(Saved entries)
****
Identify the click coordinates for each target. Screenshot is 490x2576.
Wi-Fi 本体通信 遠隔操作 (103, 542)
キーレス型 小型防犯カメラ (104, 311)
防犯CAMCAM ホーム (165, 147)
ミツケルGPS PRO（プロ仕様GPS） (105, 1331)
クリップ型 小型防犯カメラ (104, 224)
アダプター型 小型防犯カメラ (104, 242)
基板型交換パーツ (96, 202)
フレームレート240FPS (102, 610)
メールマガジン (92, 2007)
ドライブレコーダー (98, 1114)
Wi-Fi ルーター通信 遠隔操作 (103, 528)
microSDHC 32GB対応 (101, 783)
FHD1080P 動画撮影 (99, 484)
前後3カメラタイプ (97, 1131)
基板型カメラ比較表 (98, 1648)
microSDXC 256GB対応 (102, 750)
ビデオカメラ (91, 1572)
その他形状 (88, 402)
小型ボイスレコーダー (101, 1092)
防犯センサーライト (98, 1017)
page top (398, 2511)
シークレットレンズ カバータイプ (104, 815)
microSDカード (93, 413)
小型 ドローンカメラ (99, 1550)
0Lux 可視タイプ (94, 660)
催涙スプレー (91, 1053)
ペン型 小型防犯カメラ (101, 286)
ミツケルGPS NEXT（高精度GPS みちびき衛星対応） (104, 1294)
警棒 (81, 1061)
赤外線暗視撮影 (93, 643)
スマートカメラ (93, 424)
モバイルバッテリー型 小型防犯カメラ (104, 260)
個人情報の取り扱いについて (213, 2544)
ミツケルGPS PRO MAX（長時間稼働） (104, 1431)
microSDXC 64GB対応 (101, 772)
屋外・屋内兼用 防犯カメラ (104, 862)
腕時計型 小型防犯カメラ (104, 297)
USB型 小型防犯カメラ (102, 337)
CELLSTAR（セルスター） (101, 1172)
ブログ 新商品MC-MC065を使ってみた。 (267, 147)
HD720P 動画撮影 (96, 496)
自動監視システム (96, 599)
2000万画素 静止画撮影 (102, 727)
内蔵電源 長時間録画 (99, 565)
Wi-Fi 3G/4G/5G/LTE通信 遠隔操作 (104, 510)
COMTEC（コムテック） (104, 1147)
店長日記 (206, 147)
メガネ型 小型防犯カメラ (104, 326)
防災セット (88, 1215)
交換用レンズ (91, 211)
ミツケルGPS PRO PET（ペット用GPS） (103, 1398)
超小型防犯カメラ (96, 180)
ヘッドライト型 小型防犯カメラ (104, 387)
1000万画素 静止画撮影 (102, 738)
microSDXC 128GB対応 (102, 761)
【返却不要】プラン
****
◆ Try it: Find "microSDカード (93, 413)" in the entries above and copy that whole line exactly, then each line after it through the line that contains "内蔵電源 長時間録画 (99, 565)".

◆ Answer to this problem:
microSDカード (93, 413)
小型 ドローンカメラ (99, 1550)
0Lux 可視タイプ (94, 660)
催涙スプレー (91, 1053)
ペン型 小型防犯カメラ (101, 286)
ミツケルGPS NEXT（高精度GPS みちびき衛星対応） (104, 1294)
警棒 (81, 1061)
赤外線暗視撮影 (93, 643)
スマートカメラ (93, 424)
モバイルバッテリー型 小型防犯カメラ (104, 260)
個人情報の取り扱いについて (213, 2544)
ミツケルGPS PRO MAX（長時間稼働） (104, 1431)
microSDXC 64GB対応 (101, 772)
屋外・屋内兼用 防犯カメラ (104, 862)
腕時計型 小型防犯カメラ (104, 297)
USB型 小型防犯カメラ (102, 337)
CELLSTAR（セルスター） (101, 1172)
ブログ 新商品MC-MC065を使ってみた。 (267, 147)
HD720P 動画撮影 (96, 496)
自動監視システム (96, 599)
2000万画素 静止画撮影 (102, 727)
内蔵電源 長時間録画 (99, 565)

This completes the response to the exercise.